= The West Hants Club =

Recreation club in Bournemouth, Dorset, England

The West Hants Club (often known simply as West Hants) is a sports and fitness club situated in Bournemouth, Dorset in the south of England. The club is primarily a tennis club but also incorporates a gym, swimming pool and squash and racquetball courts.

West Hants was opened in 1926 and two years later the club began hosting the British Hard Court Championships, an event that was held there for 55 years until 1983. The 1968 British Hard Court Championships was the first 'open' tournament of the so-called Open Era, where both professionals and amateurs could compete.

Between 1996 and 2000, the Bournemouth International men's singles and doubles events were played at the club.

==Major tennis tournaments==
===British Hard Court Championships===

In 1928, two years after the formation of the club, West Hants hosted the British Hard Court Championships. The event attracted a host of notable names over the 55 years it was held, including Virginia Wade, Rod Laver, Fred Perry, Ken Rosewall, Ann Jones, Ilie Năstase, Evonne Goolagong and many more.

The club is also notable for having held the first 'open' event of tennis' Open Era, a tournament that admitted both amateurs and professionals to compete. The Hardcourt Championships was one of 12 to be granted a privileged status as the host of professional tennis.
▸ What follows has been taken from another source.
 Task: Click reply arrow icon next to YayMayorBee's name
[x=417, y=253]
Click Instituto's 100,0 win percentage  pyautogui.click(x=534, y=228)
===Bournemouth International===

West Hants hosted the men's tournaments at the Bournemouth International from 1996 to 1999, the only British event held on clay. The tournament was won by Albert Costa in 1996 and Félix Mantilla in 1997 and 1998. Adrian Voinea emerged victorious in 1999 before the tournament relocated to Brighton and was staged on hard courts. Greg Rusedski was the most successful British player when he reached the semi-finals in 1997 losing to Carlos Moyá.